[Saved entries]
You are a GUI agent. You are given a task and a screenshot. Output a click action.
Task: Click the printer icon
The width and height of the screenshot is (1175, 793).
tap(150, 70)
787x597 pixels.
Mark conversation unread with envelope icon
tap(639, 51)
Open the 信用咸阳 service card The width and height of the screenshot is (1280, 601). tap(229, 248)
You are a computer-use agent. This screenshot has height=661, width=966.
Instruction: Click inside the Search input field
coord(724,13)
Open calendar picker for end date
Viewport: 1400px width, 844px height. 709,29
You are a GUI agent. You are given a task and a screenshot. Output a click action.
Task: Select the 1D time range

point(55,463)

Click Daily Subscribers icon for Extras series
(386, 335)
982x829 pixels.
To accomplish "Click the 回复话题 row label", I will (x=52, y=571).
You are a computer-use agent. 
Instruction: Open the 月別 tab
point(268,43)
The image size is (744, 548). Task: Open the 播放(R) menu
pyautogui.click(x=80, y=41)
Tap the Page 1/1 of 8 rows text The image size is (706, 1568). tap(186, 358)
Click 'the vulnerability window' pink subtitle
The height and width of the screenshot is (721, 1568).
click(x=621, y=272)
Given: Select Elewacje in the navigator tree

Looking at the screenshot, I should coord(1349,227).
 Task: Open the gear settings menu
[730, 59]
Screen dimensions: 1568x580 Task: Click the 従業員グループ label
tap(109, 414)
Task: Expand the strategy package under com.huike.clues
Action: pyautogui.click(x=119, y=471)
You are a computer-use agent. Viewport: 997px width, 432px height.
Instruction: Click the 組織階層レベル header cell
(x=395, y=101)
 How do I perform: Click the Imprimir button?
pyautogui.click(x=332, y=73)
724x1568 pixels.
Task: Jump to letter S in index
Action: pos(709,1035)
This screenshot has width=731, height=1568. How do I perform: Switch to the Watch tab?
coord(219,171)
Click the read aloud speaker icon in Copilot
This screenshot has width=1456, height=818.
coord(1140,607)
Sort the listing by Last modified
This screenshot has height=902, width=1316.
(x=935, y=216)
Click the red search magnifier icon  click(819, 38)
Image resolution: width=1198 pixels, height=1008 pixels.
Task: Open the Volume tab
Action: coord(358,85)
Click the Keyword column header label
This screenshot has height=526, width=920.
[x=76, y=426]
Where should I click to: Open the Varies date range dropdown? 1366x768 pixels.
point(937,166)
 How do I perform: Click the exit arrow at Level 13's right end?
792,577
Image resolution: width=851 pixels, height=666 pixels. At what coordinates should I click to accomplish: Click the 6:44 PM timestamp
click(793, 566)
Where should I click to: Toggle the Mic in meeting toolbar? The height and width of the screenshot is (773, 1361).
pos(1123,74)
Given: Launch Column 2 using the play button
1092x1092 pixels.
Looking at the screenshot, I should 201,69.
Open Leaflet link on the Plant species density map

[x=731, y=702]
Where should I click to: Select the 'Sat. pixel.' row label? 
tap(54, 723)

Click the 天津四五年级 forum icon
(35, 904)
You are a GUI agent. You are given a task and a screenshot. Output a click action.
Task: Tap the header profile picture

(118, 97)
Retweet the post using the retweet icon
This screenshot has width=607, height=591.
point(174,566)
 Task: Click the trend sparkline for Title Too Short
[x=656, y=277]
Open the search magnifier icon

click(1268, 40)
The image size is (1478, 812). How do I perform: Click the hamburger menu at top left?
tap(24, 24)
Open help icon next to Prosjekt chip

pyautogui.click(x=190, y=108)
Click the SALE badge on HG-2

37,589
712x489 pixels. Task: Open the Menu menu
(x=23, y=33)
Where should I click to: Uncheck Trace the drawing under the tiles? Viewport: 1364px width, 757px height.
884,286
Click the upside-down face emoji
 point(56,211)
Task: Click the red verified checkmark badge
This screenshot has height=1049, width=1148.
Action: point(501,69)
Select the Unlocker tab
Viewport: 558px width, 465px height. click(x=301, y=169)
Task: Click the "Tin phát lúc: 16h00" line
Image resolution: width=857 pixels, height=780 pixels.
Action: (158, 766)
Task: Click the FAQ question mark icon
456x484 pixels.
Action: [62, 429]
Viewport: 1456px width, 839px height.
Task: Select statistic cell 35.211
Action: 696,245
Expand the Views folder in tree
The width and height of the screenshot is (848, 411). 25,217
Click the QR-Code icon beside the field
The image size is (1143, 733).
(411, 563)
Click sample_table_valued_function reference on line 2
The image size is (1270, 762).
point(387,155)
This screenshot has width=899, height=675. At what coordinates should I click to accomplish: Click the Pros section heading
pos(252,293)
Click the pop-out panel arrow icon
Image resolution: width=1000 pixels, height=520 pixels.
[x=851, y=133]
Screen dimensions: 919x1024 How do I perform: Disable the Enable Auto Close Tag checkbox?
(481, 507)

* [TASK BRIEF]: Repeat the data exactly. Omit nothing.

* [SOLUTION TO THE EXERCISE]:
You are a GUI agent. You are given a task and a screenshot. Output a click action.
Task: Click the printer icon
The width and height of the screenshot is (1175, 793).
tap(150, 70)
787x597 pixels.
Mark conversation unread with envelope icon
tap(639, 51)
Open the 信用咸阳 service card The width and height of the screenshot is (1280, 601). tap(229, 248)
You are a computer-use agent. This screenshot has height=661, width=966.
Instruction: Click inside the Search input field
coord(724,13)
Open calendar picker for end date
Viewport: 1400px width, 844px height. 709,29
You are a GUI agent. You are given a task and a screenshot. Output a click action.
Task: Select the 1D time range

point(55,463)

Click Daily Subscribers icon for Extras series
(386, 335)
982x829 pixels.
To accomplish "Click the 回复话题 row label", I will (x=52, y=571).
You are a computer-use agent. 
Instruction: Open the 月別 tab
point(268,43)
The image size is (744, 548). Task: Open the 播放(R) menu
pyautogui.click(x=80, y=41)
Tap the Page 1/1 of 8 rows text The image size is (706, 1568). tap(186, 358)
Click 'the vulnerability window' pink subtitle
The height and width of the screenshot is (721, 1568).
click(x=621, y=272)
Given: Select Elewacje in the navigator tree

Looking at the screenshot, I should coord(1349,227).
 Task: Open the gear settings menu
[730, 59]
Screen dimensions: 1568x580 Task: Click the 従業員グループ label
tap(109, 414)
Task: Expand the strategy package under com.huike.clues
Action: pyautogui.click(x=119, y=471)
You are a computer-use agent. Viewport: 997px width, 432px height.
Instruction: Click the 組織階層レベル header cell
(x=395, y=101)
 How do I perform: Click the Imprimir button?
pyautogui.click(x=332, y=73)
724x1568 pixels.
Task: Jump to letter S in index
Action: pos(709,1035)
This screenshot has width=731, height=1568. How do I perform: Switch to the Watch tab?
coord(219,171)
Click the read aloud speaker icon in Copilot
This screenshot has width=1456, height=818.
coord(1140,607)
Sort the listing by Last modified
This screenshot has height=902, width=1316.
(x=935, y=216)
Click the red search magnifier icon  click(819, 38)
Image resolution: width=1198 pixels, height=1008 pixels.
Task: Open the Volume tab
Action: coord(358,85)
Click the Keyword column header label
This screenshot has height=526, width=920.
[x=76, y=426]
Where should I click to: Open the Varies date range dropdown? 1366x768 pixels.
point(937,166)
 How do I perform: Click the exit arrow at Level 13's right end?
792,577
Image resolution: width=851 pixels, height=666 pixels. At what coordinates should I click to accomplish: Click the 6:44 PM timestamp
click(793, 566)
Where should I click to: Toggle the Mic in meeting toolbar? The height and width of the screenshot is (773, 1361).
pos(1123,74)
Given: Launch Column 2 using the play button
1092x1092 pixels.
Looking at the screenshot, I should 201,69.
Open Leaflet link on the Plant species density map

[x=731, y=702]
Where should I click to: Select the 'Sat. pixel.' row label? 
tap(54, 723)

Click the 天津四五年级 forum icon
(35, 904)
You are a GUI agent. You are given a task and a screenshot. Output a click action.
Task: Tap the header profile picture

(118, 97)
Retweet the post using the retweet icon
This screenshot has width=607, height=591.
point(174,566)
 Task: Click the trend sparkline for Title Too Short
[x=656, y=277]
Open the search magnifier icon

click(1268, 40)
The image size is (1478, 812). How do I perform: Click the hamburger menu at top left?
tap(24, 24)
Open help icon next to Prosjekt chip

pyautogui.click(x=190, y=108)
Click the SALE badge on HG-2

37,589
712x489 pixels. Task: Open the Menu menu
(x=23, y=33)
Where should I click to: Uncheck Trace the drawing under the tiles? Viewport: 1364px width, 757px height.
884,286
Click the upside-down face emoji
 point(56,211)
Task: Click the red verified checkmark badge
This screenshot has height=1049, width=1148.
Action: point(501,69)
Select the Unlocker tab
Viewport: 558px width, 465px height. click(x=301, y=169)
Task: Click the "Tin phát lúc: 16h00" line
Image resolution: width=857 pixels, height=780 pixels.
Action: (158, 766)
Task: Click the FAQ question mark icon
456x484 pixels.
Action: [62, 429]
Viewport: 1456px width, 839px height.
Task: Select statistic cell 35.211
Action: 696,245
Expand the Views folder in tree
The width and height of the screenshot is (848, 411). 25,217
Click the QR-Code icon beside the field
The image size is (1143, 733).
(411, 563)
Click sample_table_valued_function reference on line 2
The image size is (1270, 762).
point(387,155)
This screenshot has width=899, height=675. At what coordinates should I click to accomplish: Click the Pros section heading
pos(252,293)
Click the pop-out panel arrow icon
Image resolution: width=1000 pixels, height=520 pixels.
[x=851, y=133]
Screen dimensions: 919x1024 How do I perform: Disable the Enable Auto Close Tag checkbox?
(481, 507)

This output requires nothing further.